Nature just took place in my yard–the real kind. If you like happy endings, read no farther.
Robins have been nesting in the hedge, and a crow reached in, ripped the nest out, and flipped it onto the lawn. The robins mobbed the crow, the crow took off, and a small bird lay helplessly on the lawn, looking baffled.
I went out to see if it was alive. It was.
The robins mobbed anything that came near it, including the towhees, who were going “What? What? WhatdidIdo?” and fleeing. They quit the field when a human came around, though.
I went inside and checked the internet. The sources said, uniformly, to leave it alone, except for one that said if I absolutely, positively had to bungle my way into the situation, I could stick nest and bird into a small berry basket and hang it back where it had been. Being a first class bungler, I went looking for a basket.
Then I heard more shrieking. I ran for the front, and the crow had returned. The robins were mobbing him like his kind would mob a hawk, but unlike the hawk, he was ignoring them.
I’ve always found crows attractive, somewhat clownish birds, I am beguiled by their high intelligence and tool-using skills, but here he was, a sleek, powerful, not-at-all amusing predator with a beak like a javelin, holding the bloody robin fledgling, who would not now be inhabiting berry baskets or anything else, except perhaps the inside of a crow.
I charged. This was bad of me. I admit that freely. I should absolutely have let nature take its course, but I wasn’t particularly thinking at the moment. Maybe I was hoping he’d drop the fledgling and it would still be alive. Mostly I think I was reacting to those dozen panicky robins who were screaming in the way that transcends species boundaries “For god’s sake, somebody do something”!
The crow, however, if he wasn’t swayed by a robin mob, was far less interested in a primate who couldn’t even fly. He took two contemptuous hops and was airborne, fledgling dangling bonelessly limp from his beak, and was gone. The robins followed, still yelling, in a tight and useless formation, and the whole lot vanished down the street and out of my vision.
Well. Better into a crow than into a stray cat. And I realize, of course, that it is not the loss of a robin that particularly bothers me–millions of young robins die yearly, and they continue to breed like arial rabbits. I could even have watched the crow eat with relative aplomb. The baby robin had all the allure of a mud pie with pointy bits.
No, it was the furious, futile assault of the other robins that was painful to watch. The crow was just a predator, and I’m just a fool with a birdfeeder, the fledgling was probably dead the minute the crow gave it a quick shake, but those poor gallant robins throwing so valiantly and uselessly at the foe was agonizing. It’s not the death that hurts to see, it’s all that wasted courage by the adults.

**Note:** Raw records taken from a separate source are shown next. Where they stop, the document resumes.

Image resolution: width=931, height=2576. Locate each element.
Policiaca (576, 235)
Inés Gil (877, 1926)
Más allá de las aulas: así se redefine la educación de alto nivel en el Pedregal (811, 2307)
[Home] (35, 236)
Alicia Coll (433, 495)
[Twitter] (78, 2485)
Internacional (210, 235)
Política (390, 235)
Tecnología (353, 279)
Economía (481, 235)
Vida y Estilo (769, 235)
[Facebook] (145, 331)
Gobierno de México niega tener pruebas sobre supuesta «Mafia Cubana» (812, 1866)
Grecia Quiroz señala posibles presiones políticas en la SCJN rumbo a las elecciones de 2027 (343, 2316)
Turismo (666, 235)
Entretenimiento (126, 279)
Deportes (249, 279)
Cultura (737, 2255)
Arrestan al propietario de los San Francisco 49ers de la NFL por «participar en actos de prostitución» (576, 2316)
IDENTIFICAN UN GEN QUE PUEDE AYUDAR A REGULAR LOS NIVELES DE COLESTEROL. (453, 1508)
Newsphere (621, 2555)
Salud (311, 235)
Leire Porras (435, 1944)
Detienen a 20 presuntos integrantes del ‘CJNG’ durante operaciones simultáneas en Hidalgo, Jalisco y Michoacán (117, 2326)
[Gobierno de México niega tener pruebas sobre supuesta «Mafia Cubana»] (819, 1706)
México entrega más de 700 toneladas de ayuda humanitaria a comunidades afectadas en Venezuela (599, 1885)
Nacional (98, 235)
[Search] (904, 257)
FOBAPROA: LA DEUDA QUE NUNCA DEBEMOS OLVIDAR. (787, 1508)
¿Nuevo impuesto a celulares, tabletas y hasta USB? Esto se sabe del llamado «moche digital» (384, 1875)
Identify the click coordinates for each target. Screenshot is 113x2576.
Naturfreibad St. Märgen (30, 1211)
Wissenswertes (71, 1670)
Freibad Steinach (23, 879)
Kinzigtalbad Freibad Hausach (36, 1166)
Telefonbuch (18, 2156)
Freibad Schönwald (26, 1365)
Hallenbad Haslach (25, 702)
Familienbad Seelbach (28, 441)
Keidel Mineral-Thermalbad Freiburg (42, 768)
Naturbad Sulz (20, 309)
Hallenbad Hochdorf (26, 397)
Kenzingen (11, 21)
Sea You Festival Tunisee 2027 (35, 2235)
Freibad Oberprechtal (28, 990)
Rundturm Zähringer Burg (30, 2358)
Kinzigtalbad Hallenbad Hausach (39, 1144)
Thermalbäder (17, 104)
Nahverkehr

Their brains are tiny, and they’re wild animals, who have largely had moping selected out of them, so I doubt the robins will experience much mental anguish once the actual assault has ended. They’ll forget about it and raise another brood next year–maybe even this year, if it’s not too late in the season to start again. Hopefully they’ll pick a better nest site. And young crows somewhere will get a good meal, so they can be pleasant, clownish, tool-using birds in years to come. And the primate will have learned yet again not to get emotionally involved in nature, and will probably fail spectacularly to learn from this lesson, yet again.